A screenshot of the Windows command line, with SysInternals PsExec open to the help page.

PsExec is one of the most powerful tools in the Sysinternals Suite, and it has saved me more than once when a Windows PC refused to cooperate. It lets you run commands, scripts, and even full command prompts on another computer without installing anything on that machine. When a friend or relative calls me because their computer will not open an app, restart a service, or respond to basic inputs, PsExec often gives me a way in. I can check logs, restart processes, or make system changes even when the desktop is frozen or remote access tools are not working.

Windows has built-in options like PowerShell Remoting and Remote Desktop, but those depend on services that must be set up in advance. PsExec does not need any of that. If you have the right permissions and the PC is reachable on the network, you can get in and start fixing things. I have used it to help machines that would not load a normal desktop, clear out broken services, and run commands that Windows refused to execute locally. Most casual users have never heard of PsExec, but if you help others fix their PCs, it can be the difference between guessing at a problem and actually solving it.

PsExec will not open a window if you double-click it. It is a command-line tool, so you need to run it from an administrator Command Prompt or PowerShell session.

Why I rely on TCPView to troubleshoot and fix Windows networking issues

A screenshot of the SysInternals TCPView tool running on a Windows computer.

TCPView is one of those Sysinternals tools that looks simple at first glance but turns out to be incredibly useful once you understand what it shows you. It gives you a real-time view of every network connection on your PC, including which apps are talking to the internet, what ports they are using, and where those connections are going. When I am trying to figure out why an app is hanging, why something keeps phoning home, or whether a strange background process is doing something it should not, TCPView is one of the first things I open.

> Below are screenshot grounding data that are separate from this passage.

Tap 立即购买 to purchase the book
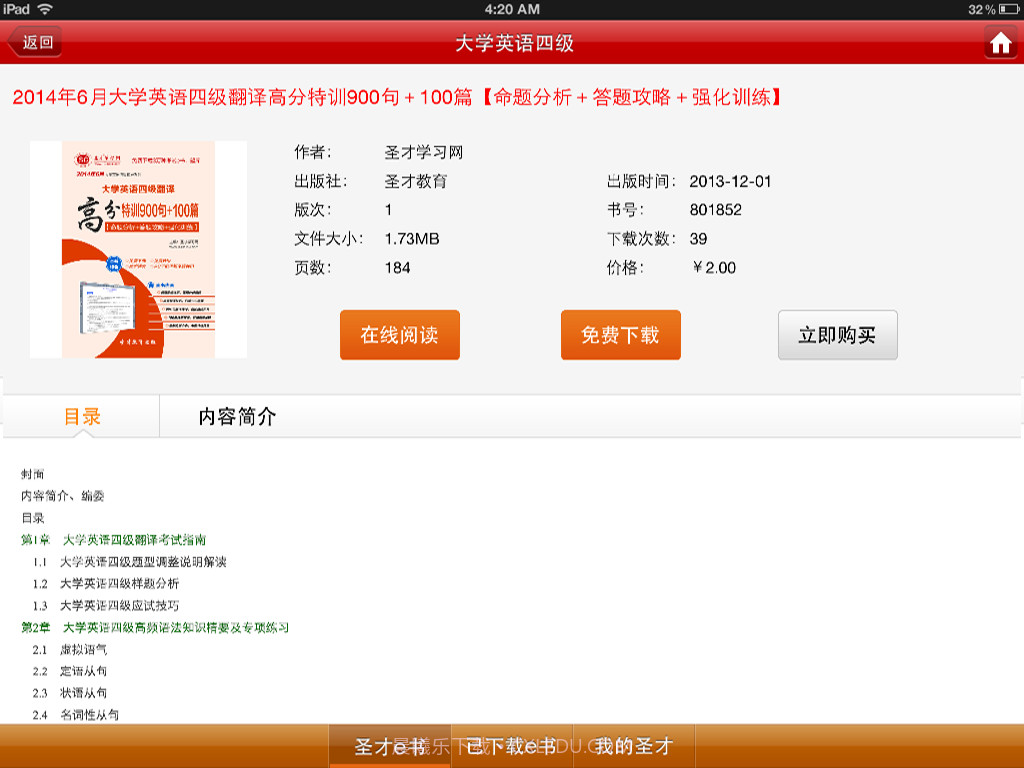Screen dimensions: 1024x768 click(x=837, y=335)
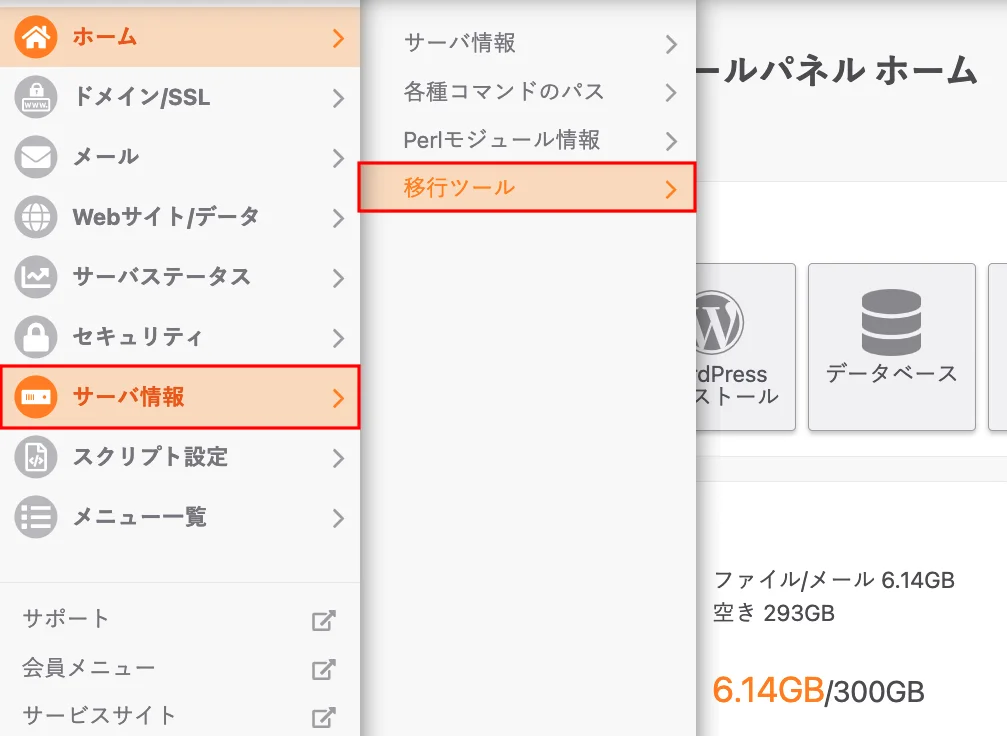Open the データベース tile

(x=891, y=347)
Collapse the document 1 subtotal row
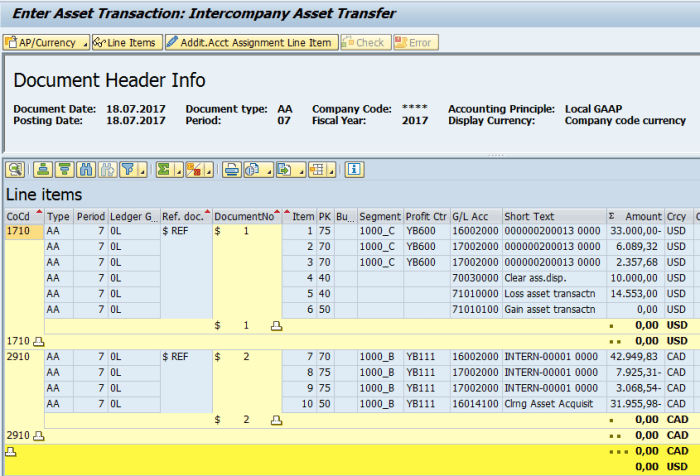Viewport: 700px width, 476px height. [x=277, y=326]
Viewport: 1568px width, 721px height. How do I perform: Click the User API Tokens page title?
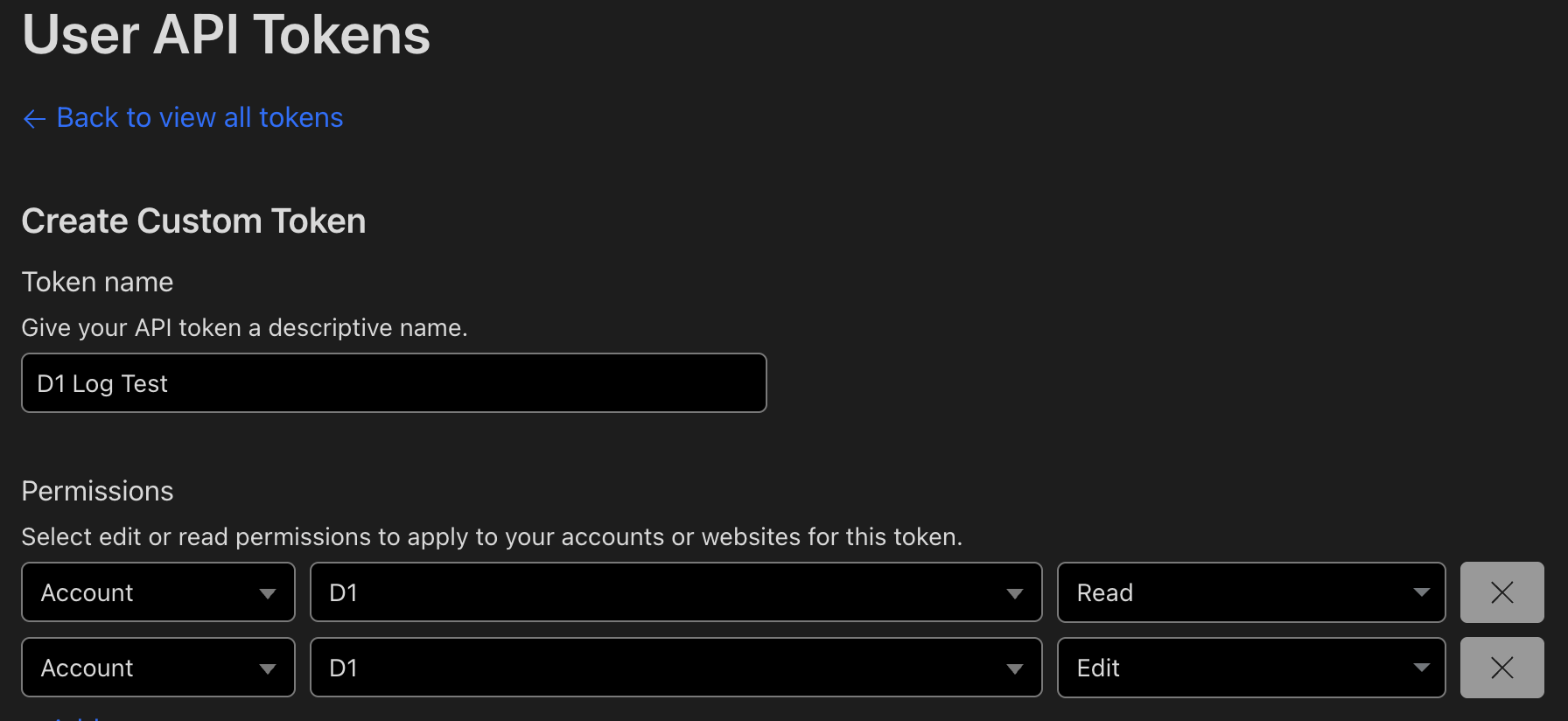click(226, 35)
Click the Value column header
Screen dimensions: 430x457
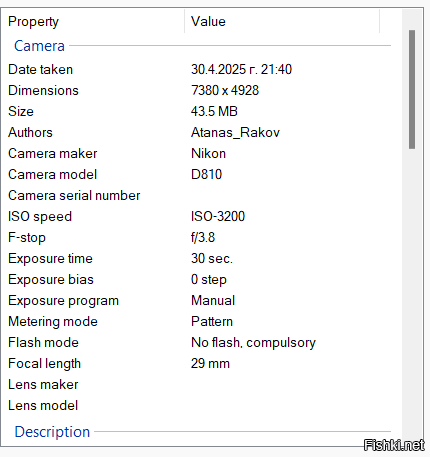[282, 22]

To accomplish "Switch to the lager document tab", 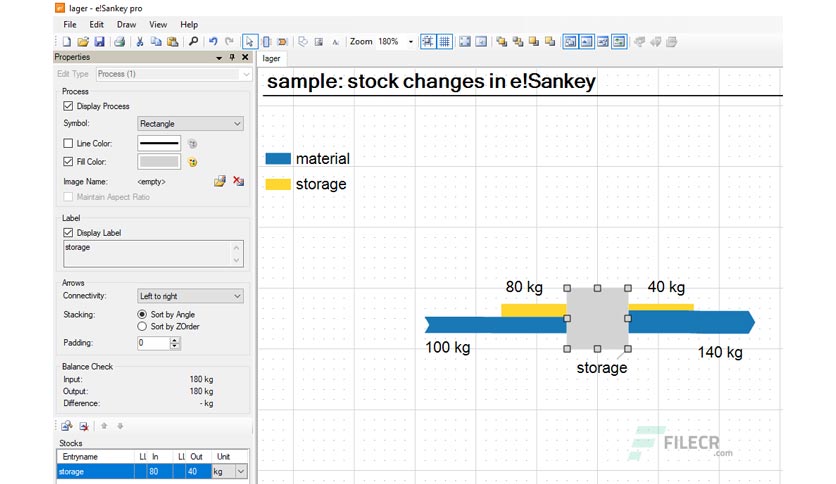I will pyautogui.click(x=271, y=59).
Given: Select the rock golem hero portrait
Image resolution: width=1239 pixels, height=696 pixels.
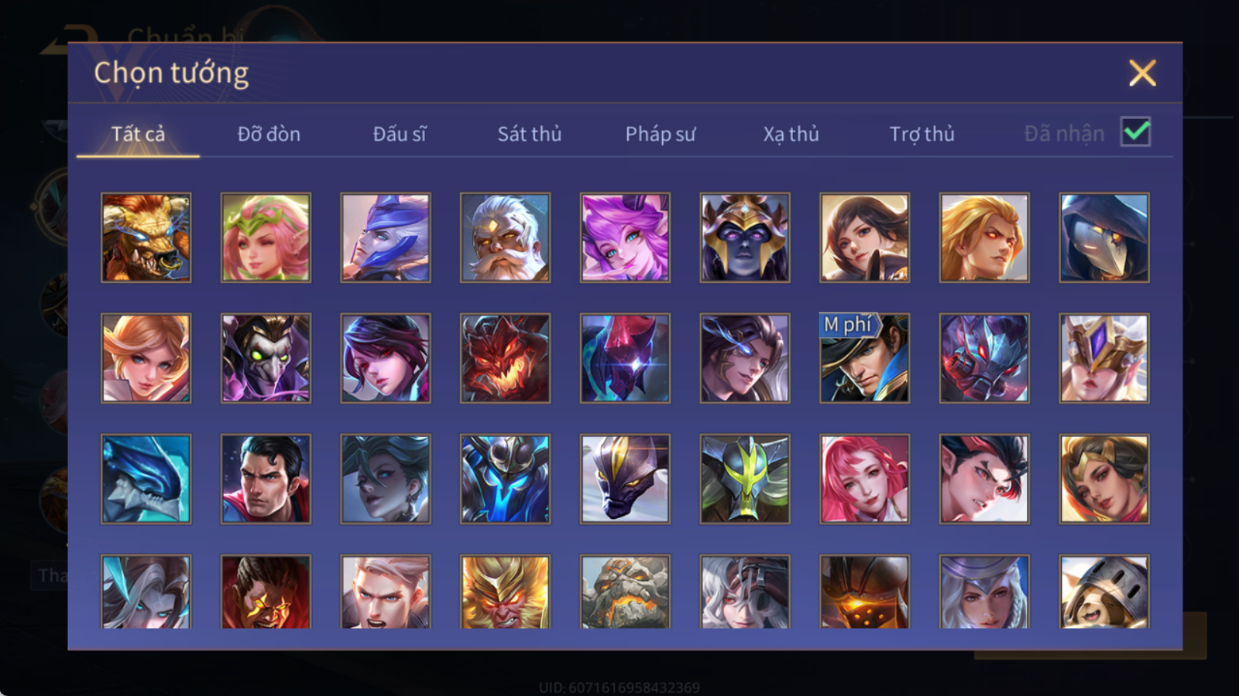Looking at the screenshot, I should point(625,592).
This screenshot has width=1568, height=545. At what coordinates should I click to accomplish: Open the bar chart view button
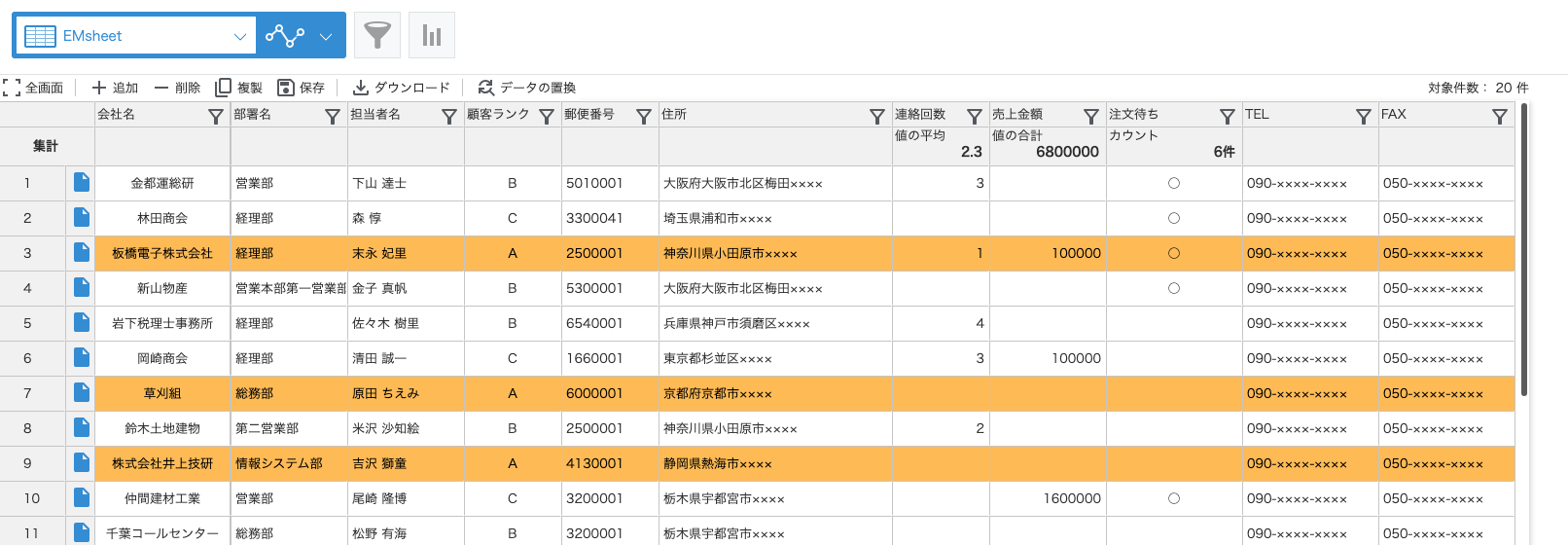coord(432,36)
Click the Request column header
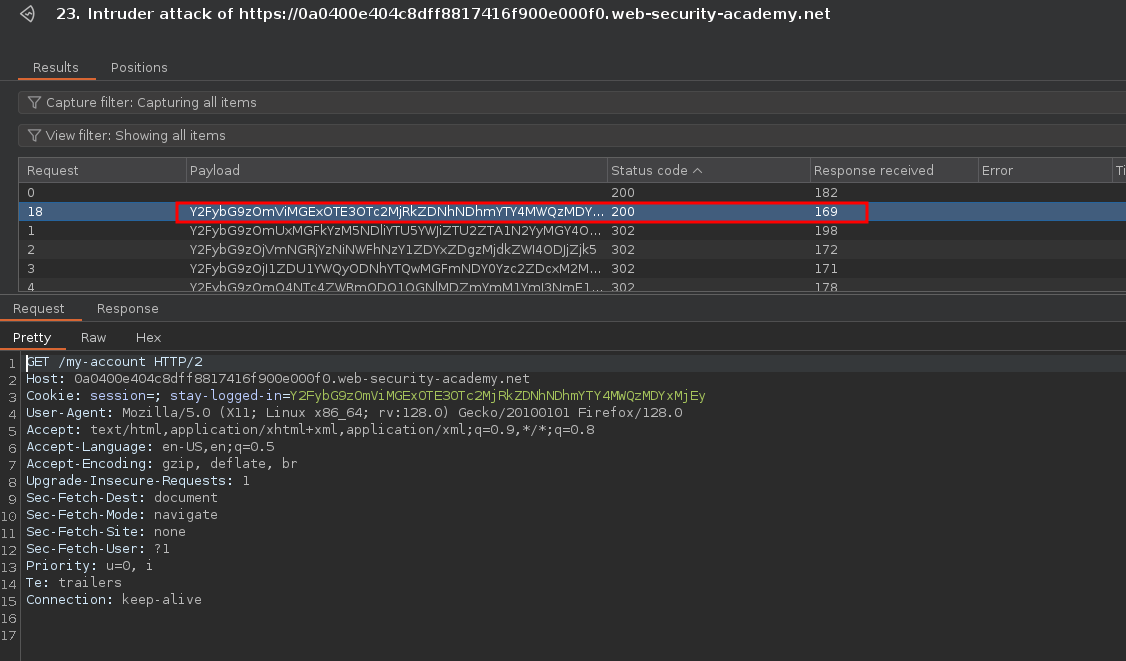This screenshot has height=661, width=1126. click(x=53, y=171)
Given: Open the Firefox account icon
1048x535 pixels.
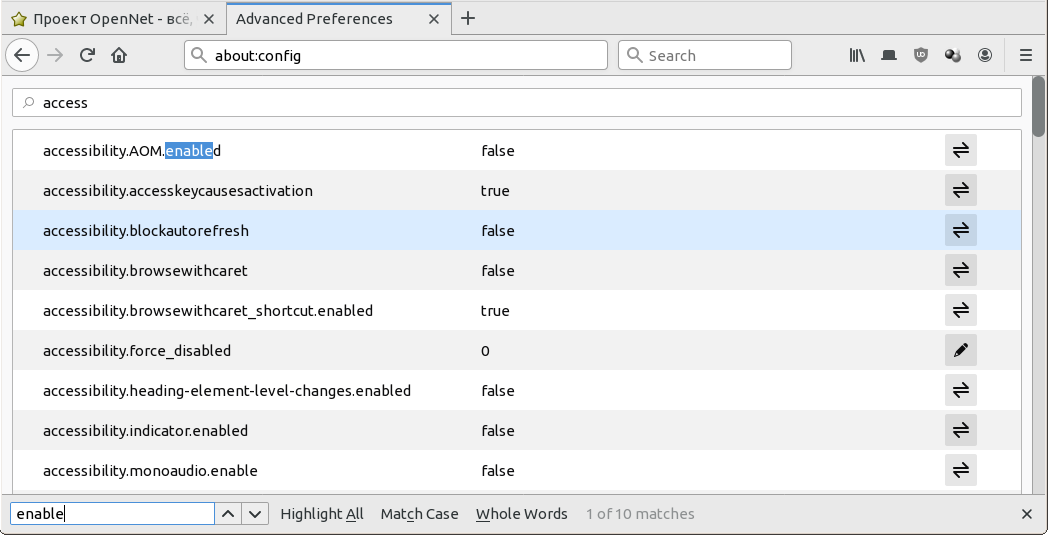Looking at the screenshot, I should (985, 56).

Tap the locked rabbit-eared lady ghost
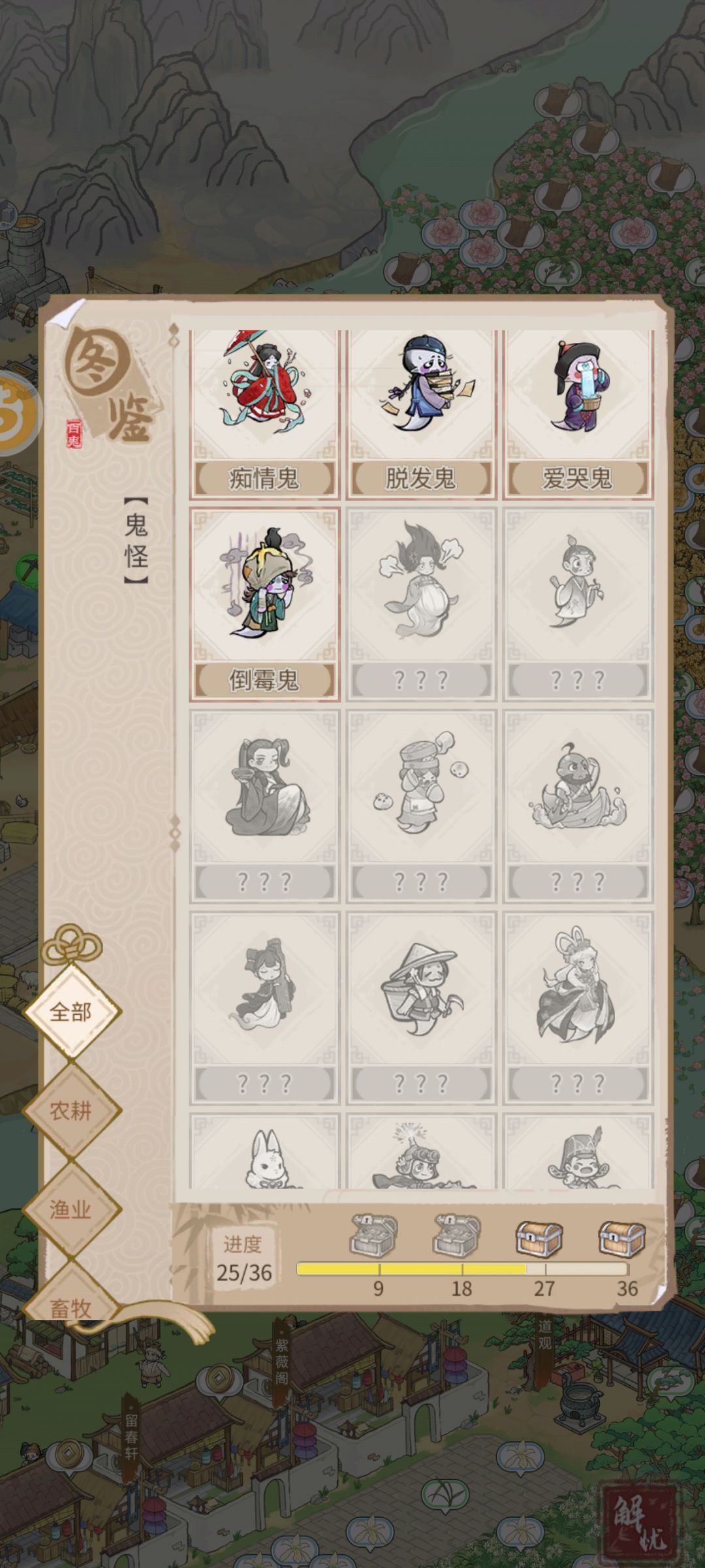(578, 1008)
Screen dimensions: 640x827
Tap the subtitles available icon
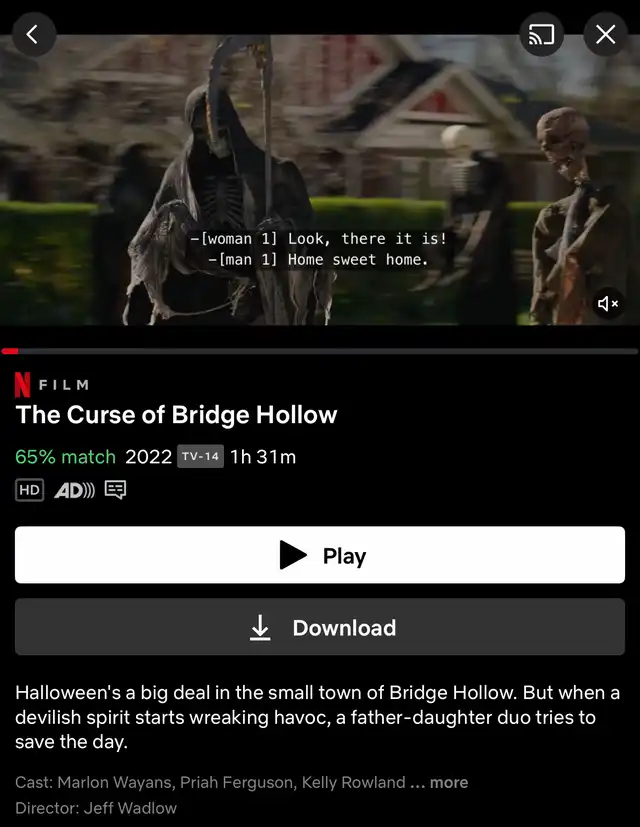pyautogui.click(x=115, y=490)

Windows has built-in tools like Resource Monitor and the old netstat command, but they either hide too much or overwhelm you with raw data. TCPView sits in the Goldilocks’ zone. It updates live, highlights new connections as they happen, and makes it easy to spot anything that looks suspicious or unexpected. I have used it to track down unruly apps, troubleshoot firewall rules, and confirm whether a PC is actually communicating with a server the way it should. If you have ever wondered why something on your system is trying to reach the internet, TCPView gives you the clarity that Windows itself never quite manages to provide.

What RAMMap reveals about Windows memory that Task Manager misses

A screenshot of the SysInternals tool RAMMap64 opened on a Windows machine.

RAMMap helps me understand how Windows is actually using my system memory. While Task Manager gives you a high-level overview, RAMMap goes much deeper. It breaks down memory usage into categories like file cache, drivers, mapped files, kernel allocations, and standby lists. When a PC feels slow for no obvious reason or the RAM usage looks suspiciously high, RAMMap helps me see exactly where the problem is. I have used it to diagnose memory leaks, figure out why a system starts running low on usable RAM, and track down cases where Windows is hoarding cached data longer than it should.

Windows has built-in tools like Resource Monitor and the performance tab in Task Manager, but they only scratch the surface. They show you what is happening right now, not what has been building up over time or which components are quietly consuming memory in the background. RAMMap gives me a full snapshot of memory usage and lets me compare it against what I expect from a healthy system. If a process is leaking RAM, if a driver is misbehaving, or if the standby list needs to be cleared, RAMMap makes it obvious.